Frères et sœurs, chrétiens que nous sommes, nous sommes porteurs d’un message très paradoxal qui dit que le monde est fragile et nous n’avons pas à en rougir car ce n’est pas parce que le monde est créé qu’il devait être une sorte de monde en "béton armé". Dieu a voulu créer le monde dans cette fragilité à travers laquelle un jour Dieu Lui-même pourrait éclore. Jésus dit : « Maintenant que je suis parmi vous, que je suis avec vous, je sais qu’un jour je me manifesterai, je serai là pour le monde entier à travers la fragilité, la souffrance de toute l’humanité ».
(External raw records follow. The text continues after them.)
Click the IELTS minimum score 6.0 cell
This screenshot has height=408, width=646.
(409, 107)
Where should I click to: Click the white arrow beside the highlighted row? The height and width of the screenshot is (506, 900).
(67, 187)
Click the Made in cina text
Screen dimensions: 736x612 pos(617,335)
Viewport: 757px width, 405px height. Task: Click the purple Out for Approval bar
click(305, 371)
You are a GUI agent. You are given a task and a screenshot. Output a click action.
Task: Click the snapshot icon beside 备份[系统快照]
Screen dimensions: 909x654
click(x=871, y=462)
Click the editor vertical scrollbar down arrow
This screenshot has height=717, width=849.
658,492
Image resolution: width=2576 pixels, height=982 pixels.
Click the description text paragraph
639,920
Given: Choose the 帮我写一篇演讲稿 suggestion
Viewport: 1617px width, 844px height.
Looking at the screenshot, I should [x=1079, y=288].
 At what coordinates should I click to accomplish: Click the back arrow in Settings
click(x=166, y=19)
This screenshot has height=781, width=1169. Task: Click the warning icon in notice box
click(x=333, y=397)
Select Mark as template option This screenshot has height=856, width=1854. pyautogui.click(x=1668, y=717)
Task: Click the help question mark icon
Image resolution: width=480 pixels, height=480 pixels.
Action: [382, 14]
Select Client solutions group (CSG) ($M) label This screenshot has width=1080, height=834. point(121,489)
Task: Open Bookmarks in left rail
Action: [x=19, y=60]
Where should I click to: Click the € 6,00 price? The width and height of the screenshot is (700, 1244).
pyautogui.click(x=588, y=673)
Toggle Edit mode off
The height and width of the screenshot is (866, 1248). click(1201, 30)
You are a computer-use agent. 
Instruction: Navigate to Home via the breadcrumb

C’est pour cette raison qu’il est bon aujourd’hui de méditer plus spécialement sur le mystère de la pauvreté qui ne signifie pas seulement que ceux qui ont été pauvres, qui ont mangé de la vache enragée, seront beaucoup mieux de l’autre côté. Ceci ne serait que du ressentiment pur et dur, ce n’est pas ce que Dieu a voulu. Mais si Dieu a dit que les pauvres étaient bienheureux, c’est parce que d’une certaine manière, accueillir et reconnaître sa pauvreté comme sa fragilité, c’est déjà reconnaître que Dieu commence à se manifester à travers cette pauvreté. C’est très grand que Dieu veuille se manifester à travers ce qu’il y a de plus pauvre et de plus démuni dans l’homme. Et c’est pour ça qu’Il a voulu Lui-même montrer que l’absolu de son amour pouvait vraiment apparaître au moment même où il mourrait sur la croix car c’était pour Dieu Lui-même le moment de sa plus grande fragilité. Il pouvait s’appliquer à Lui-même « le ciel et la Terre passeront », son humanité d’une certaine manière y est passée mais à travers ce passage et cette fragilité, c’est la puissance même de l’espérance de la résurrection qui commence à passer pour nous tous jusqu’au jour où Dieu sera tout en tous. Amen.